----- Extracted data

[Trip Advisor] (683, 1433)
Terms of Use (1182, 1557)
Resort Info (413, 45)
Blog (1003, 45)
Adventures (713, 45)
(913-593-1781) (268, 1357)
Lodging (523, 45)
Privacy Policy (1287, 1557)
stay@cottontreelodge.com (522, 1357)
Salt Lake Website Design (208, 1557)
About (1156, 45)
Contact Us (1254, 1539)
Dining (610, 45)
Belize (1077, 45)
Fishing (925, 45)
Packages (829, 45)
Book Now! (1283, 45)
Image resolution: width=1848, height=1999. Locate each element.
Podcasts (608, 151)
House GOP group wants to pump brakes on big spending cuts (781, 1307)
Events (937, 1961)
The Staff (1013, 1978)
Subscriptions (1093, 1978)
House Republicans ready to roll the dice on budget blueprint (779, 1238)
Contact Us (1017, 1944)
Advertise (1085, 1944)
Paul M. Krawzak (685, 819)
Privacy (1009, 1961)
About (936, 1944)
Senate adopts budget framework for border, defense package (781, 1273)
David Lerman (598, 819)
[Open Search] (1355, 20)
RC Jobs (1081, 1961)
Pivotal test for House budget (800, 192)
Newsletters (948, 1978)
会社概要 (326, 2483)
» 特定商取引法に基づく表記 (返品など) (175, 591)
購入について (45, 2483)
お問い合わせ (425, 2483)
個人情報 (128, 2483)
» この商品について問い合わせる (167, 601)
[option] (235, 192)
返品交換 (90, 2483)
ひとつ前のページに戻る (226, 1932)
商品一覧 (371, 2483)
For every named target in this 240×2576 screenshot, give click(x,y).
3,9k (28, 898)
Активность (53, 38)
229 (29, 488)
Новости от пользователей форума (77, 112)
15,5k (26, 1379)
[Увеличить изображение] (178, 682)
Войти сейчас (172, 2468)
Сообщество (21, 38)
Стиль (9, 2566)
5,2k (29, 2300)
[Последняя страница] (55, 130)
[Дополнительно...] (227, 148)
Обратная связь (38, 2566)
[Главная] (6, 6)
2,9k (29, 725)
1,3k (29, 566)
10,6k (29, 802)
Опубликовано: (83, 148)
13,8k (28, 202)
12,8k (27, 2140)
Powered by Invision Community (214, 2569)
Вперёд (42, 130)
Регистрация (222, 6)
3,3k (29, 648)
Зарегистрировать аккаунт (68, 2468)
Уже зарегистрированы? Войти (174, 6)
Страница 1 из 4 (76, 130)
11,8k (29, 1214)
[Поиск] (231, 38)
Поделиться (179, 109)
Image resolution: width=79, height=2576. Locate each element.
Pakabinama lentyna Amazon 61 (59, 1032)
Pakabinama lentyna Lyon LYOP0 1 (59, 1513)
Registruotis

----------

Exercise details: The records are given above. Copy each line in them that holds "Image".

Result for this exercise:
Image resolution: width=1848, height=1999. Locate each element.
Image resolution: width=79, height=2576. Locate each element.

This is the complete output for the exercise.